Walking Distance

Below is the first iteration of Walking Distance. Currently, Walking Distance will be performed by appointment–every day that I have a walking date I will re-set to walking only (see below for explanation). Dates can be made by writing to walkingsituation [at] gmail [dot] com. Documentation here.

In: JUST SITUATIONS, presented by the Brooklyn International Performance Art Foundation (BIPAF)

Walking Distance has been percolating for a long time, but this version was formulated in response to this question, one of several put to us by the conference organizers:
How do we resist reductive inscriptions of/upon our bodies, enabling our actual(izing) presences to materialize in far more complex and particular ways?

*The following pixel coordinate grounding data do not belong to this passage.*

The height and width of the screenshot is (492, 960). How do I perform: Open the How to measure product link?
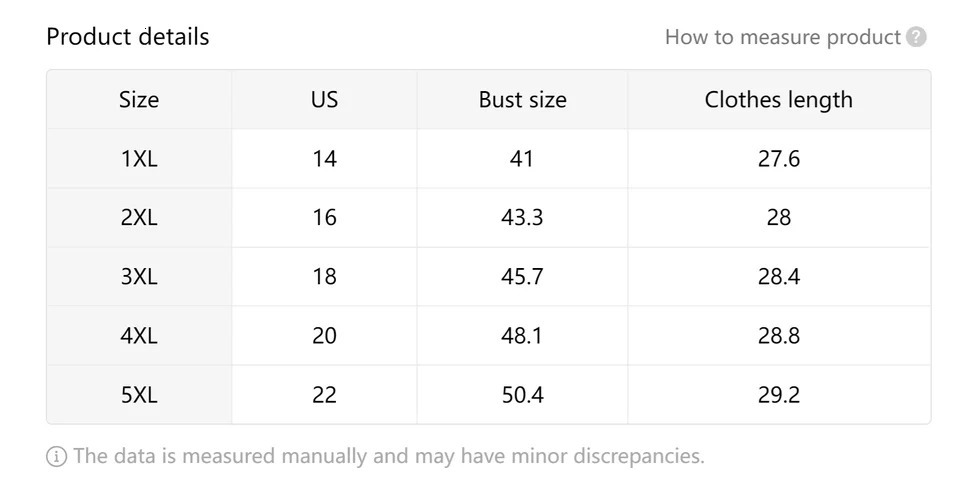coord(783,37)
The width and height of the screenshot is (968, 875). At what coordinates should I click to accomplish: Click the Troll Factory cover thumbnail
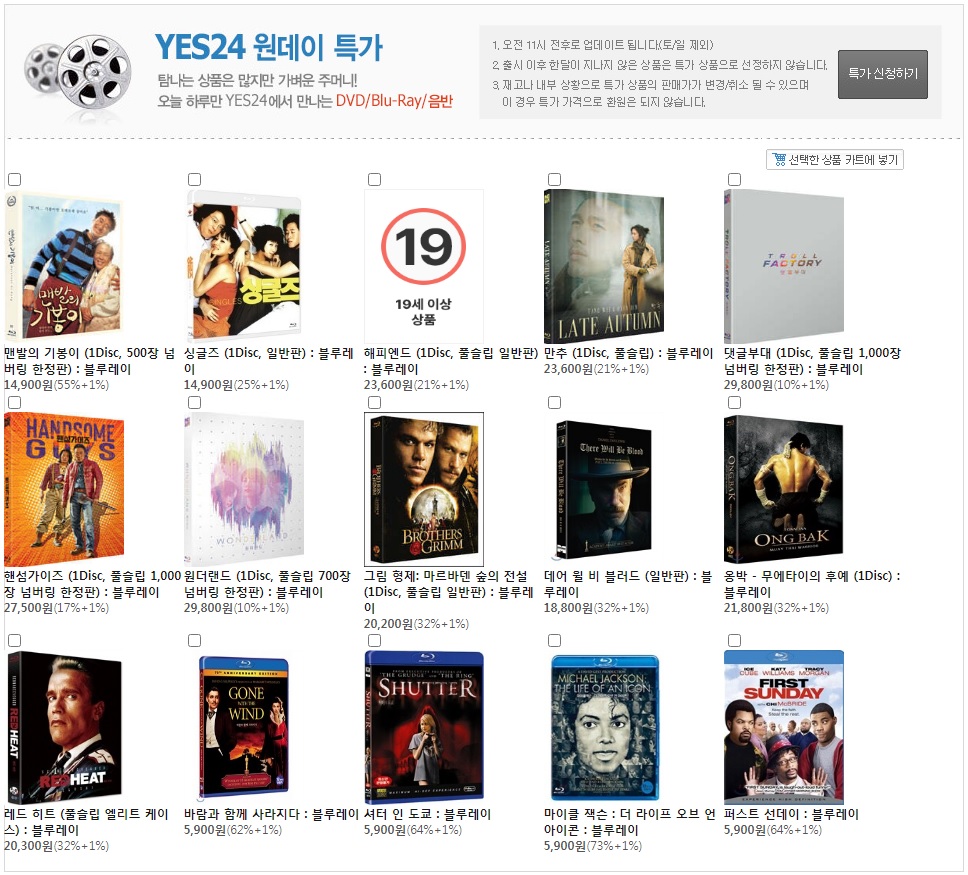point(783,266)
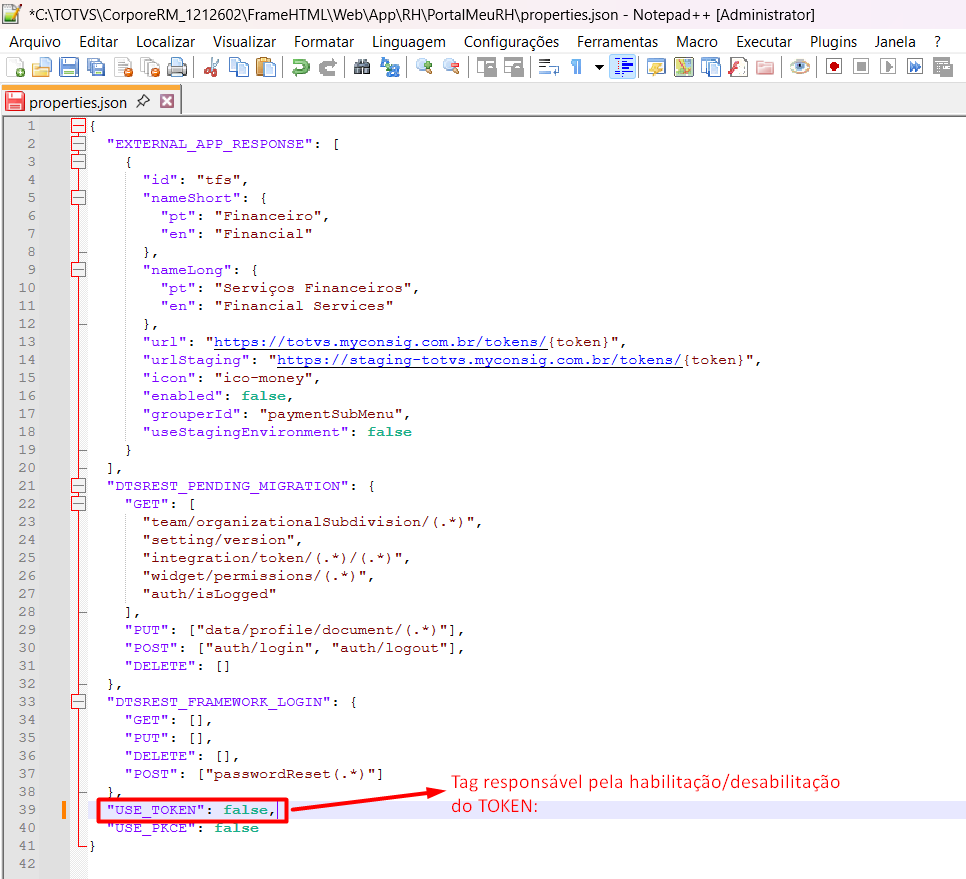Open the totvs.myconsig.com.br tokens link

coord(380,342)

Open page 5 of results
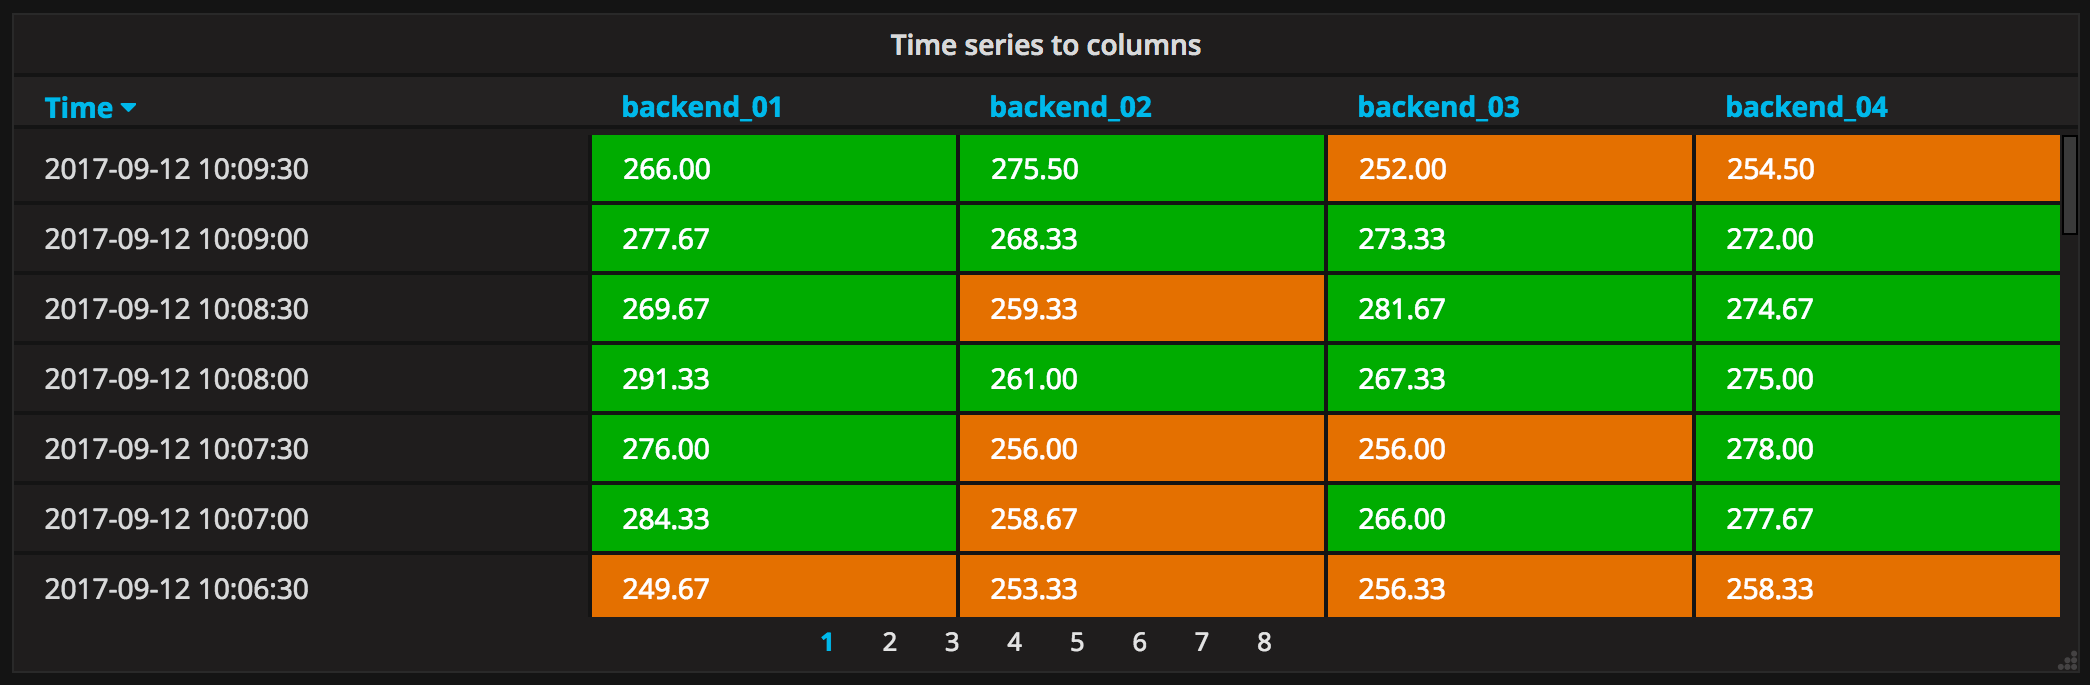coord(1077,642)
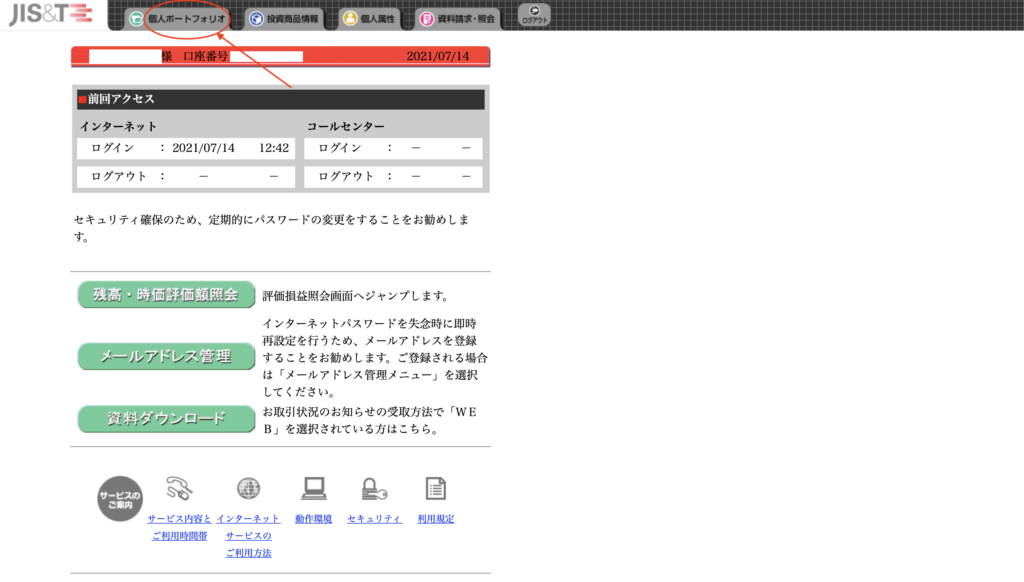Click the padlock and key security icon
Image resolution: width=1024 pixels, height=582 pixels.
tap(374, 488)
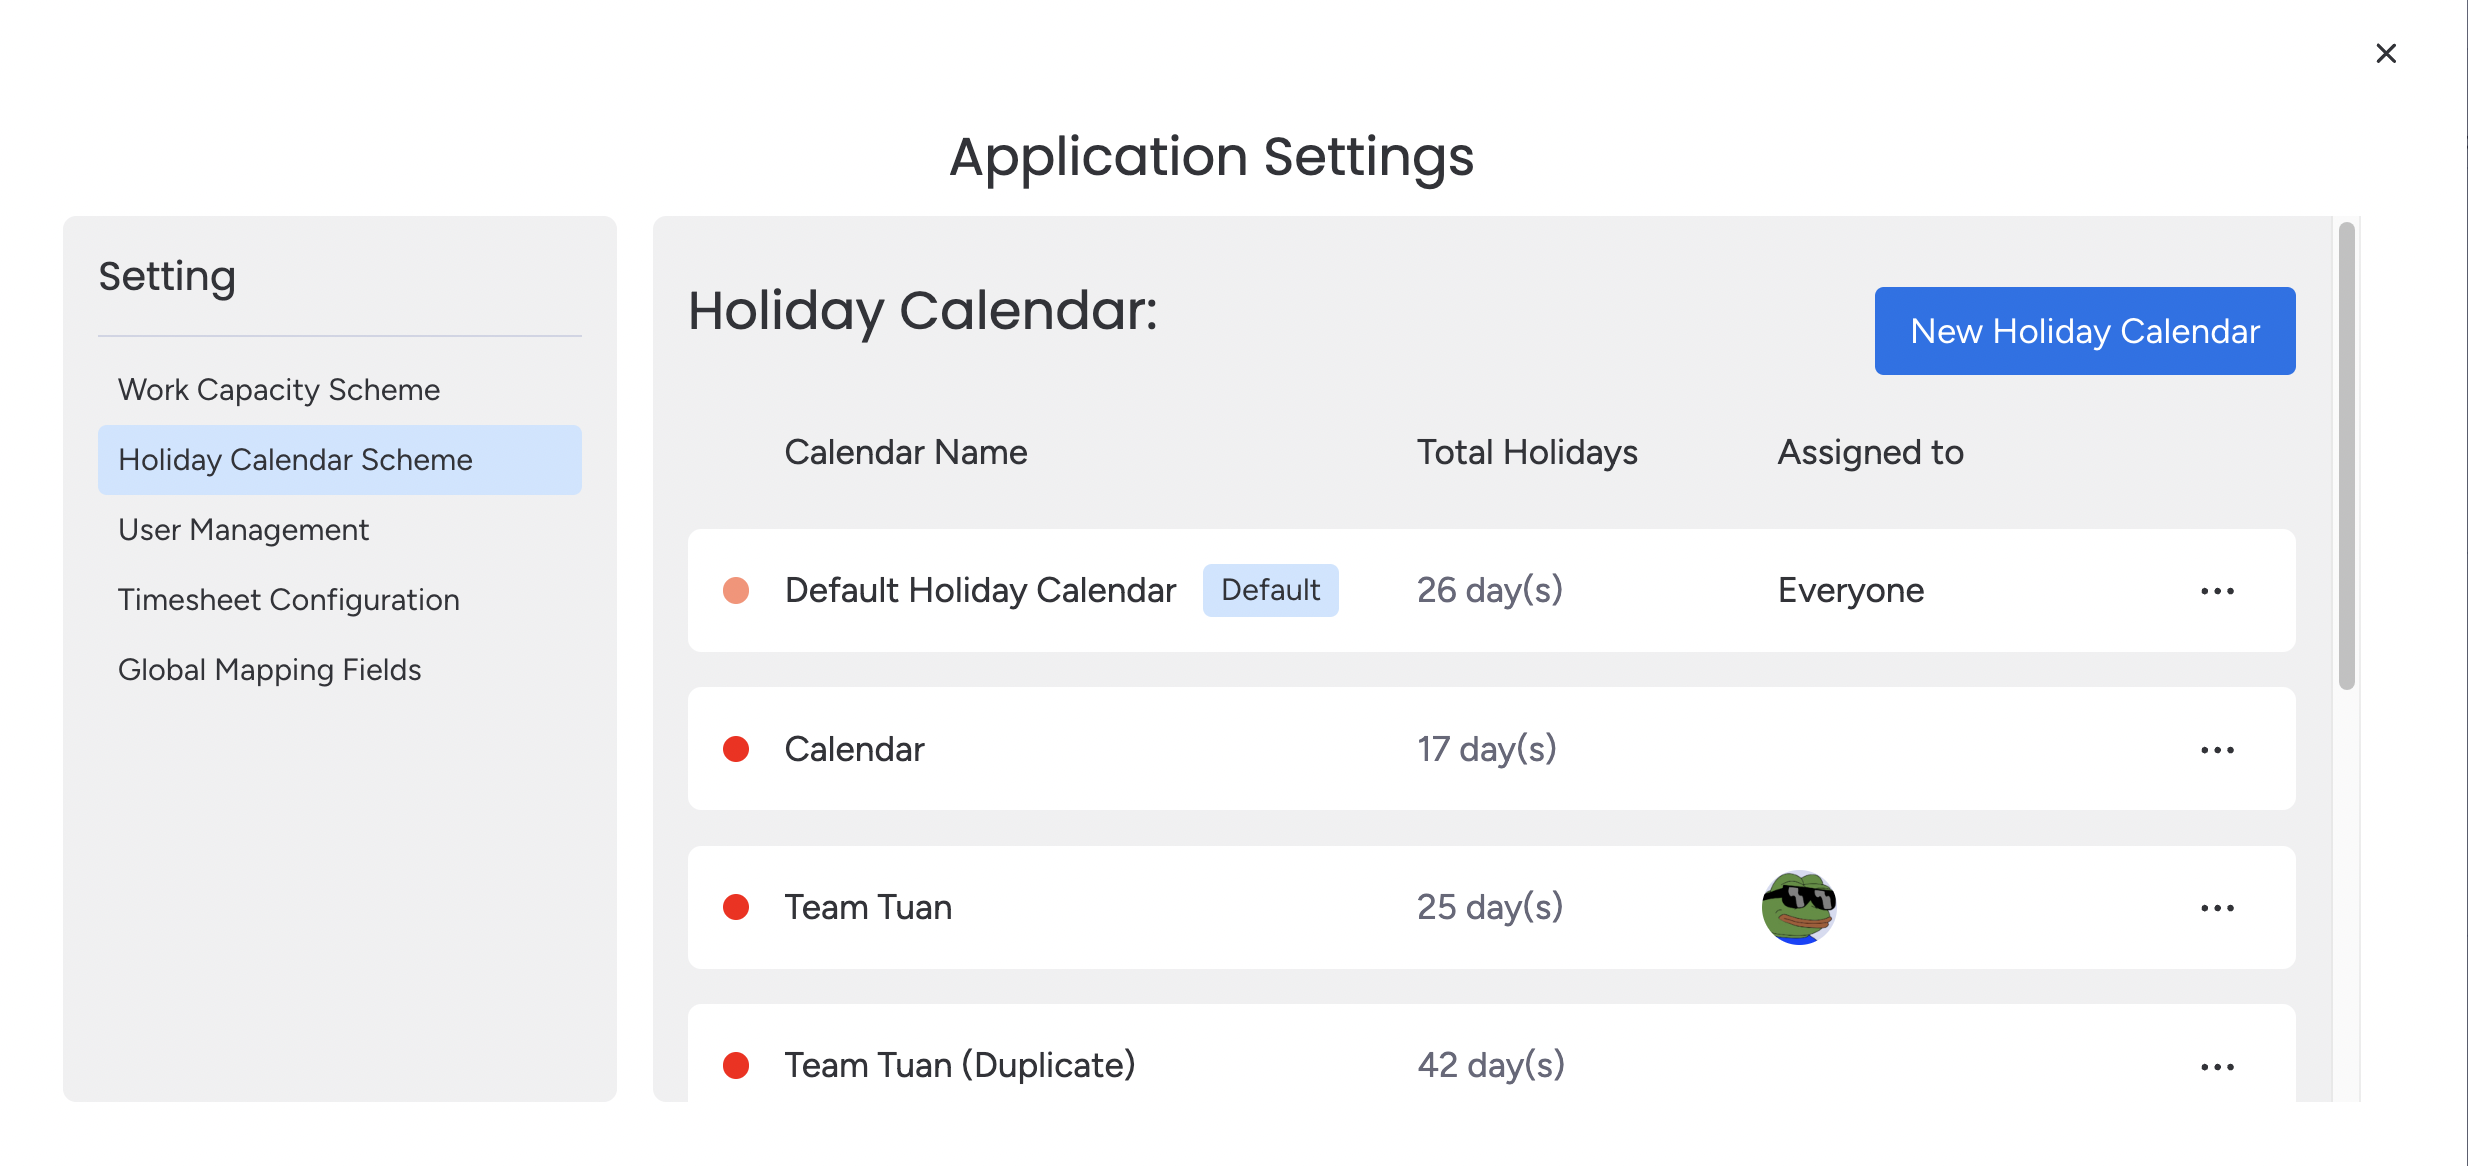Open more options for Default Holiday Calendar

point(2217,591)
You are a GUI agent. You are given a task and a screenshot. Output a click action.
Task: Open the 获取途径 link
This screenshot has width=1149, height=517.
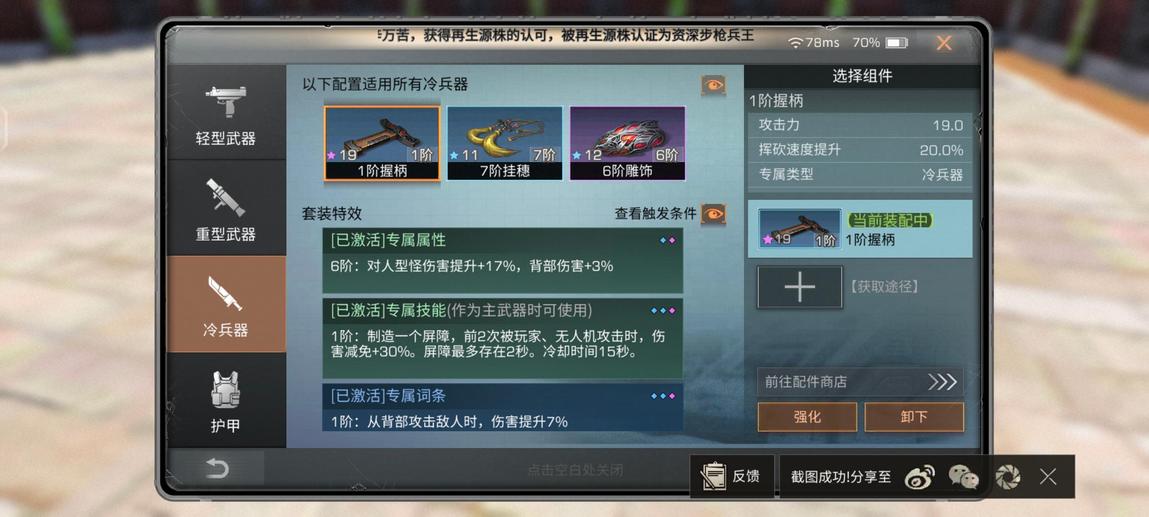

In Walking Distance I pledged to walk everywhere I went from July 12-July 23, 2017 (excluding July 15). The public was invited to walk with me, conducting inquiries and conversations along the way.

Walking Distance is predicated on several idea-desires, all of which and more were brought up on the walking journeys.
1. The prevalence of speed: We move very fast, in vehicles. What would it be like to only move at the speed of a human body for an extended period of time? How can we interrupt the tyranny of speed, the hypercapitalist desire to devour space? Will slowing down also become a necessity, as our need for speed creates environmental disaster?
2. Being useless/inefficient: Is there a way create a counternarrative to the gospel of efficiency? I am (and we are) easily seduced by ideas of efficiency, but what does “efficiency” really mean, and who does it serve?
3. Bodies built for journeys: It seems from the evidence that human bodies are built to journey, and we are (in this time and place) largely sedentary. How do we keep moving? What is it like to live in our bodies in a way that can re-activate a connection to our animal structure?
4. Philosophers walk: Many interesting European philosophers and scientists spent a lot of their time roaming around. Australian aboriginals go on “walk-about” journeys. Pilgrims travel by foot to holy lands. Why? What does walking invoke in the brain? How does it become a practice?
5. Wandering, meandering, dérive, strolling… What is unstructured walking and how does it function for us?

Recently Esther Neff remarked on the prevalence of “epistemic pacing” in many art-related projects lately. I situate this piece squarely within that paradigm-—trying to figure out what walking itself means, and how it functions in/as knowledge and self-knowledge.